Notice the rest of the method contains a secondary loop. We do this because we have too much data to send with a single register (960 bytes). Since we can only store one byte in a register at a time, we can only go up to 256 until we start to overflow. Once we overflow and hit #$00 again, we are using the X register to only allow this to happen 4 times before bailing out, which is enough to get the 960 bytes of data we need.
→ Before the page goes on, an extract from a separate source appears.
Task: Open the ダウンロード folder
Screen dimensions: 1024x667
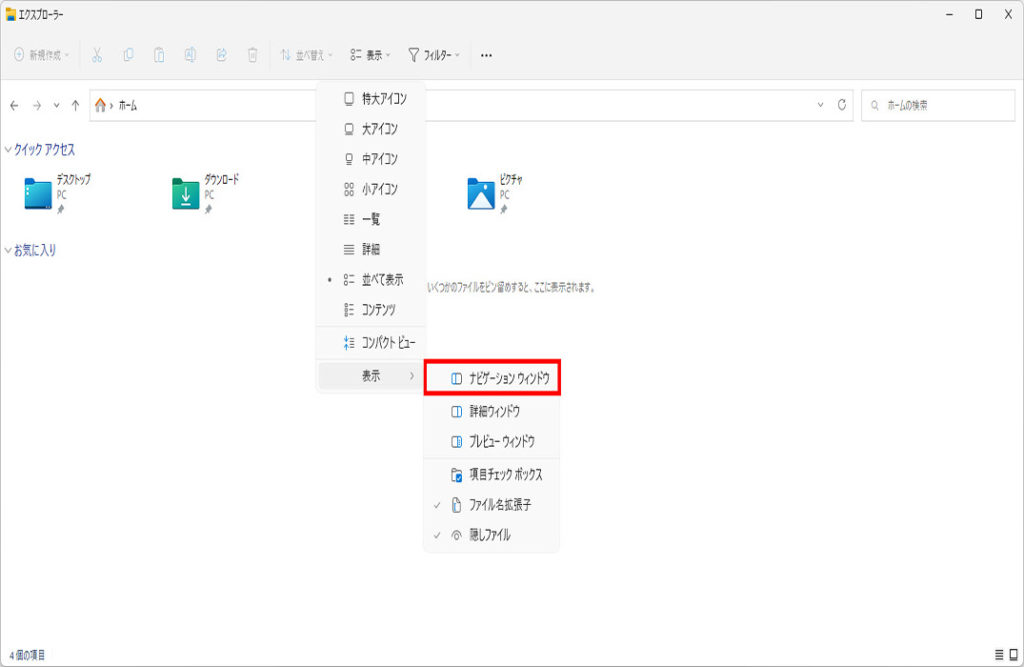Action: point(186,193)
At the very end of this method, we add this operation:

  RTS

The RTS (Return from Subroutine) operation will mark the end of a method and return to where it was originally called.

Enabling Graphics

After all that, we’re still not done? When I said earlier that we were getting close, I lied. But now we’re actually close. It’s possible that you no longer trust me. Well, all we have to do is enable graphics and we’re home free, so let’s add this code to the end of our RESET method:

  LDA #%10000000   ; Enable NMI, sprites and background on table 0
  STA $2000
  LDA #%00011110   ; Enable sprites, enable backgrounds
  STA $2001
  LDA #$00         ; No background scrolling
  STA $2006
  STA $2006
  STA $2005
  STA $2005

Something new we notice is that we’re using binary instead of hex, and the % sign on the value tells us this. Binary is easier for these particular values because each bit represents a flag to enable or disable something on the PPU. We can do additional things with those bits, but we are enabling the NMI (our game loop interrupt), setting our background to table 0 (which will use that address $2000 we sent the PPU earlier), enabling sprites and backgrounds, then disabling background scrolling because we don’t care about that yet.

Sweet. Build this code with nesasm nes-tutorial.asm and load the .nes file into an emulator:

Well that’s pretty much an eyesore with out of control colors, but it’s an awesome achievement that we have graphics on the screen! It’s the first major step to something great. Plus, we got a lot of the hard stuff out of the way.

In the next tutorial we will discuss color palettes and turning this screen into something a little more respectable.